▶ _TRECHO DO TEXTO_
Entendendo melhor o significado da escolaridade como elemento fundamental para o processo de recuperação e cura desde o momento do diagnóstico, o professor e a equipe de profissionais de saúde detêm boas condições para demonstrar que o atendimento pedagógico-educacional no ambiente hospitalar em muito colabora para que o alunado não se sinta preso no hospital e possa, além de melhorar sua compreensão sobre o ambiente hospitalar, estabelecer seus laços com o mundo fora desse ambiente (FONSECA, 2003, p. 32).
Nessa trajetória, a reintegração ao espaço escolar desse educando, que ficou temporariamente impedido de frequentá-lo por motivo de saúde, deve levar em consideração alguns aspectos, como: o desenvolvimento da acessibilidade e da adaptabilidade; a manutenção do vínculo com a escola durante o período de afastamento por meio da participação em espaços específicos de convivência escolares previamente planejados (sempre que houver possibilidade de deslocamento); momentos de contato com a escola por meio de visita dos professores ou colegas do grupo escolar e dos serviços escolares de apoio pedagógico (sempre que houver a possibilidade de locomoção, mesmo que esporádica); garantia e promoção de espaços para acolhimento; escuta e interlocução com os familiares dos educandos durante o período de afastamento; preparação ou sensibilização dos professores, funcionários e demais alunos para o retomo do educando para a convivência escolar e retorno gradativo aos espaços de estudos sistematizados.

▶ _TAREFA PROPOSTA 1_
Segundo o trecho, para que três coisas o atendimento pedagógico-educacional no ambiente hospitalar colabora em relação ao alunado? Liste todas.
▶ _TAREFA PROPOSTA 2_
Responda com base no trecho:
(a) Quem detém boas condições para demonstrar o valor do atendimento pedagógico-educacional no hospital?
(b) Qual autor, ano e página são citados no trecho?
(c) Em que condição devem ocorrer as visitas dos professores ou colegas do grupo escolar?

▶ _DADOS FORNECIDOS_
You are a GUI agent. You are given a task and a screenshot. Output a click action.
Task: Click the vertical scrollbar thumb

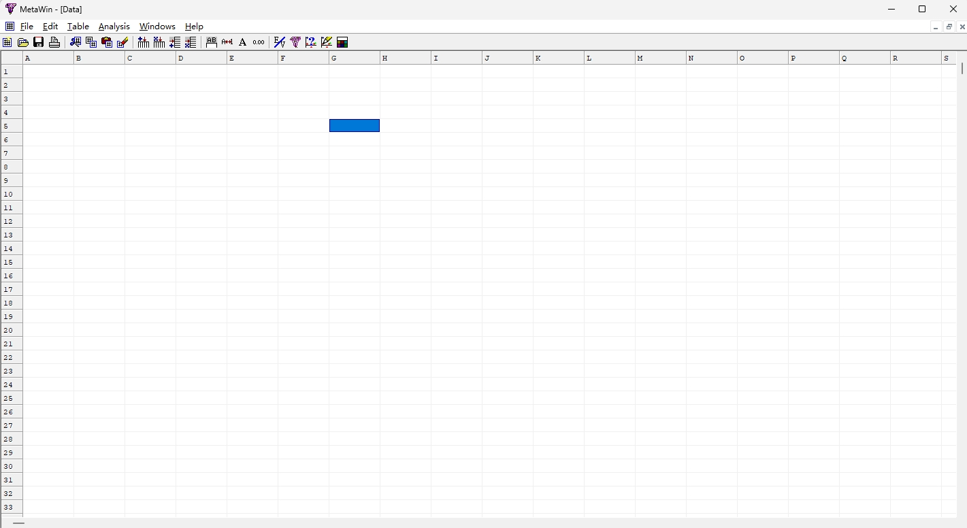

▶ _RESOLUÇÃO DO EXERCÍCIO 1_
- Para que o alunado não se sinta preso no hospital
- Para que melhore sua compreensão sobre o ambiente hospitalar
- Para que estabeleça seus laços com o mundo fora desse ambiente

▶ _RESOLUÇÃO DO EXERCÍCIO 2_
(a) O professor e a equipe de profissionais de saúde.
(b) FONSECA, 2003, p. 32.
(c) Sempre que houver a possibilidade de locomoção, mesmo que esporádica.